No sé qué me dio, sin pensarlo ya estaba en ese salón. Me miraron todas, a dos no las conocía.
—Llegaste tarde a la charla. —dijo la otra joven nueva, que parecía un pavo real.
—No tomo clases, no se preocupen. Es que me causó curiosidad cuando escuché… —señalé a la mujer—. Cuando gritó: es mi cuerpo y tengo derecho de hacer con él lo que quiero.
—¡Es la verdad!
—Y el bebé que se gesta en tu vientre, ¿de quién es ese cuerpo?
—¿Eres la campesina? —dijo otra.
—A mucho honor y honra. Además, agradece que los huevos del desayuno de hoy fueron gracias a la recoleta que hago cada mañana, y la leche que tomaste también la ordené. Agradece que estás alimentándole saludablemente.
—Llegó una puritana.
—Tampoco soy eso. —Forré mi vientre de tres meses y sonreí—. Sin embargo, yo sí asumo mi responsabilidad por haber estado con un hombre sin cuidarme. Sé cómo se gestan los niños y nunca fui por una inyección o un preservativo. Así que díganme. ¿Es culpa de mi bebé por no ser responsable?
—¡Es el hombre el que debe de cuidarse!
—El hombre no queda embarazado. Así que en mi lógica es la mujer la que debe de hacerlo cuando solo deseo calmar mi calentura. Esperen un momento, ¿todas ustedes piensan que la solución es matar a un ser vivo?
—¡Es un feto! —abrí mi boca.
—Yo veo que es un ser que a los pocos días le palpita un corazón, a mí no me gustaría que apagaran el mío. Entonces, ¿qué me da derecho de apagar el de otro ser? —Se hizo un silencio y acaricié mi vientre. Mi bebé se movió.
—Este ser nos arruinará la vida.
—¡Te la arruinaste tú! Ese ser no existía cuando tú tomaste la decisión de entregarte a un hombre, como fue mi caso. Él no existía cuando te fuiste de farra y por tragos te acostaste con alguien que no volverás a ver en tu vida. Si es el caso de algunas de ustedes, están en todo su derecho de acostarse con quien lo deseen, pero si tanto me gusta el sexo, me cuido. —Las miré a todas.
» ¿Por qué le echan la culpa a un ser que no estaba en su cuerpo? Antes de contestar, sean honestas con ustedes mismas. Ese ser que ahora crece, se mueve y se alimenta de ustedes, ¿tiene la culpa de las decisiones no correctas que nosotras tomamos? Mi bebé no la tiene. Él no me tocó el hombro y me dijo: oye, me puedo meter en tu vientre. ¿Cierto que no?
—Él no quiere responder. —comentó una de las chicas.
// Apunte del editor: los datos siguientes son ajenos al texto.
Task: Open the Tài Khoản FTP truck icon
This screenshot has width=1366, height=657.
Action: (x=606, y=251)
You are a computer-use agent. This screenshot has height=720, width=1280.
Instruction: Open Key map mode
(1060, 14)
—El padre de mi bebé se le olvidó decirme que era casado y que ya tenía un hijo con su esposa y cuando me di cuenta, hace tres meses, iba a tener el segundo que a estas alturas ya debe de haber nacido. —varias me miraron—. ¿Es culpa de este ser que crece en mi vientre, o mía por no investigar y no caer ante una cara atractiva? —suspiré—. Debí de tener sospechas. Soy una joven humilde del campo y ¿cómo enamoré a un hombre dueño de una finca, un abogado?… La tonta fui yo.
—Los hombres son una mierda.
—El padre de mi bebé lo es. Pero existen millones de hombres que en este momento sufren porque les tocó una mala mujer. Lo que me hace pensar. Estamos buscando lo que queremos en el ser incorrecto.
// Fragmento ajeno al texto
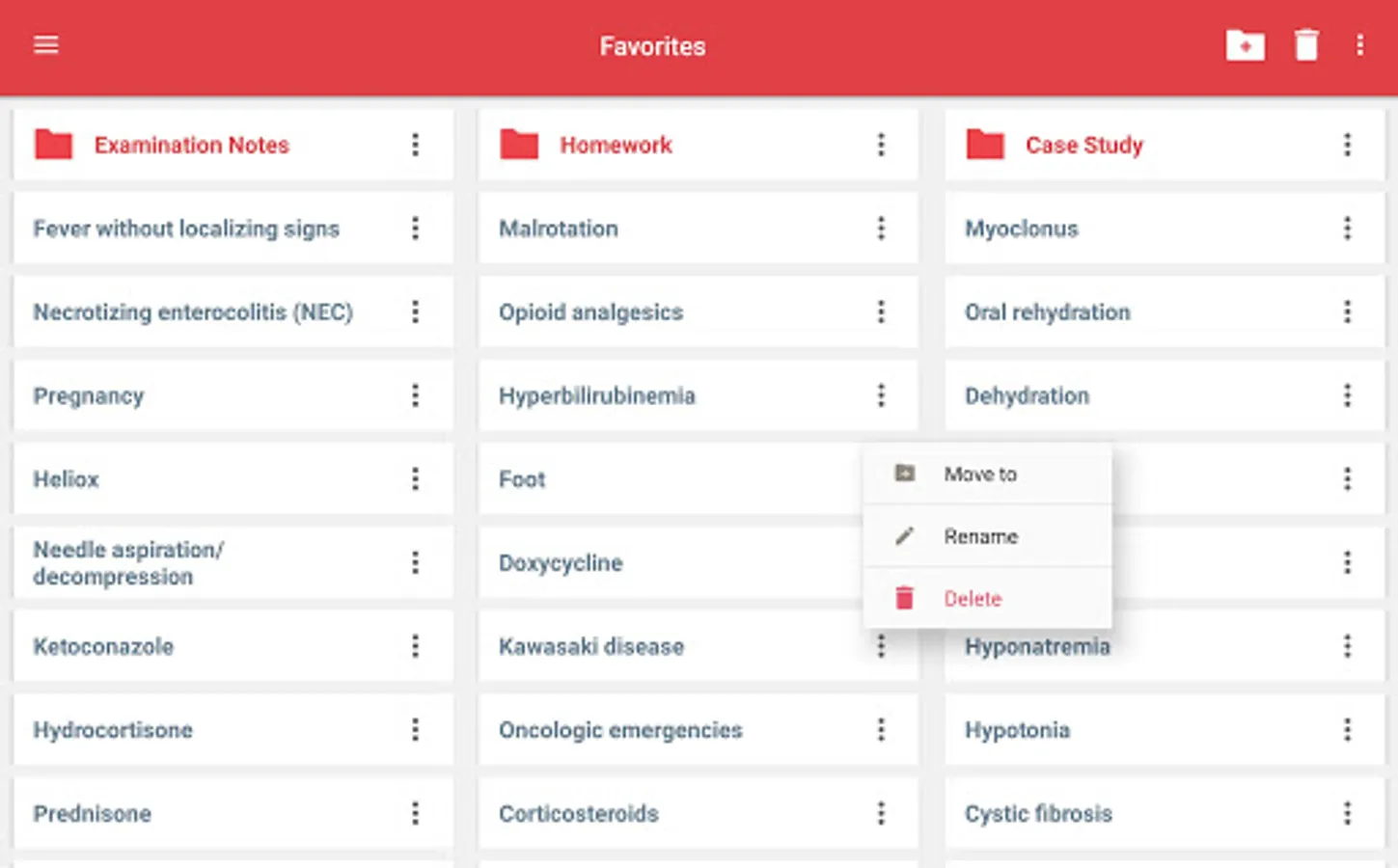Choose Rename from the context menu
The image size is (1398, 868).
tap(980, 536)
—Deberías de odiar a todo el mundo.
—Tendría que empezar a odiarme a mí misma, pero yo me quiero demasiado. Estoy en ese problema para abrirle las piernas a una cara bonita. Ahora debo asumir mi error y ese no es sumar otro error convirtiéndome en asesina. Ser madre soltera no es un pecado, es una prueba para demostrar de lo que estamos hechas. Y a mí, mi bebé me hace levantarme a las cuatro de la mañana a trabajar, en la tarde a estudiar, para que cuando crezca diga con orgullo. Yo soy quien soy por mi madre.
—¿Creerás en los hombres?
—Hay hombres muy buenos. —Por alguna razón la imagen de ese samaritano volvió a mí—. Y con la experiencia que tengo, debo de mirar a quién aceptar, porque tengo un bebé. Y lo primero en mi lista es él o ella. —Al levantar la mirada, la hermana Alina y la señora Sandra me miraban—. Que tengan una buena tarde.
—El doctor va a revisarte. —Me dijo la hermana al llegar a su lado. La señora benefactora me miraba.
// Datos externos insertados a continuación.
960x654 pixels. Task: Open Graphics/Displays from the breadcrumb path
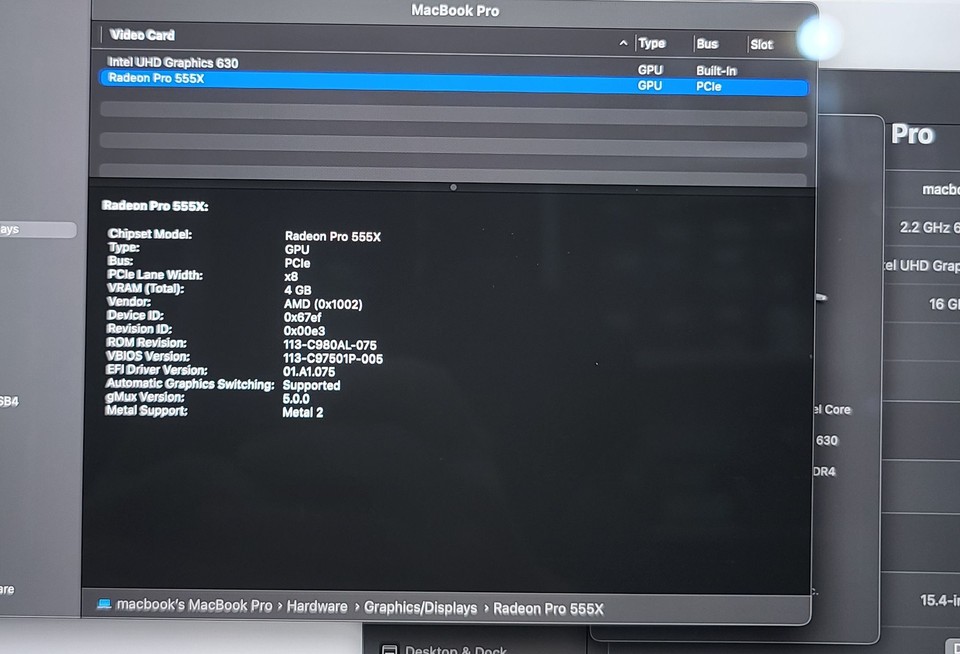click(x=420, y=606)
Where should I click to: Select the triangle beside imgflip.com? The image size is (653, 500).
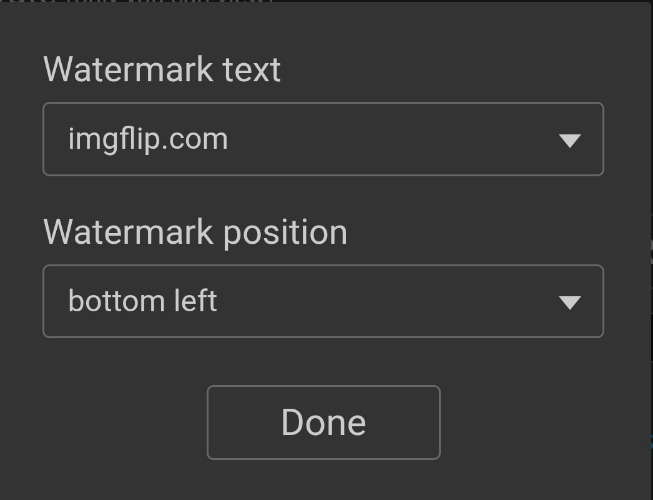[x=570, y=140]
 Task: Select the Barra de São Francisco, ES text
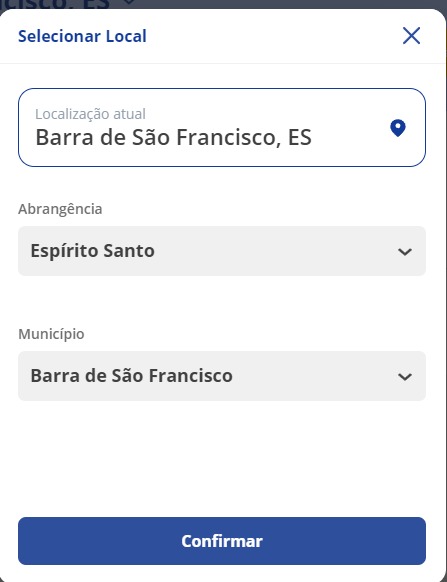[x=173, y=137]
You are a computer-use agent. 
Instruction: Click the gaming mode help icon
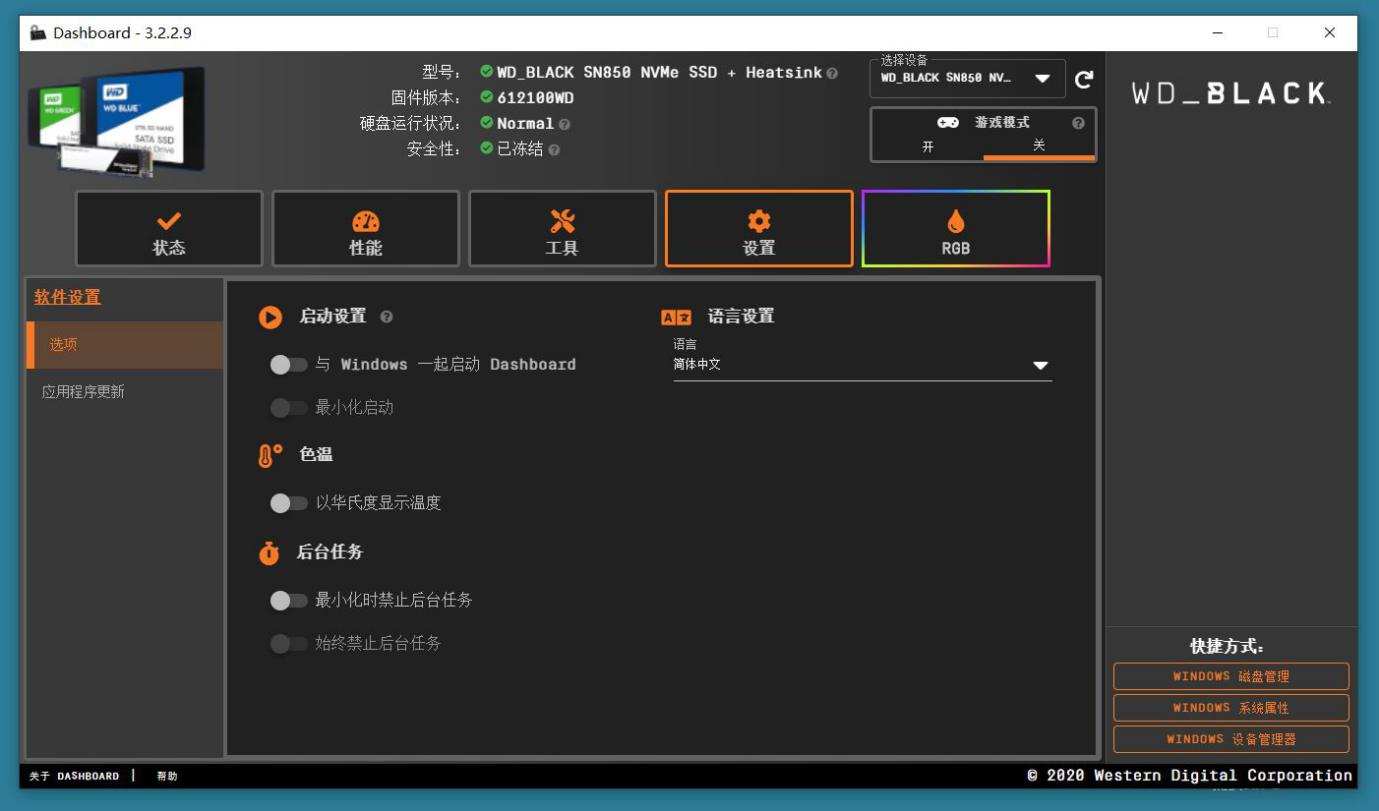point(1078,123)
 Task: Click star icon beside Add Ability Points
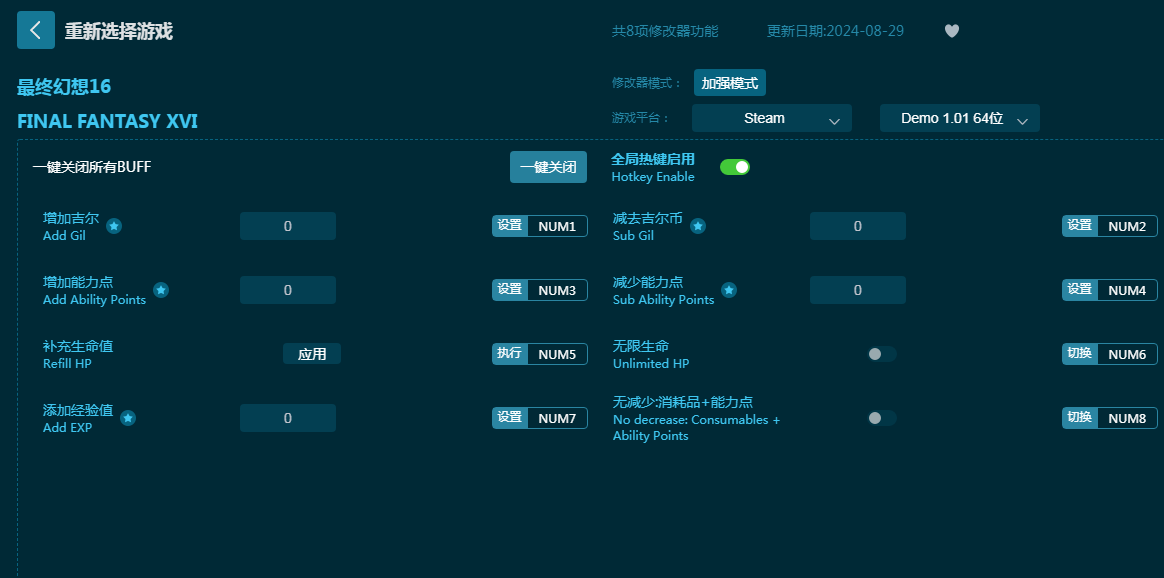[161, 290]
—Deberías de dar esa charla. Las dejaste pensando. ¿Cuántos años tienes?
—Diecinueve. —Le respondí. Era, señora, era admirable.
—¿Y tus padres? —sonreí y me encogí de hombros.
—En resumen, mi supuesta madre me regaló y el señor que me crio desapareció hace cinco años. —La mujer se puso pálida—. ¿Ahora logran entenderme?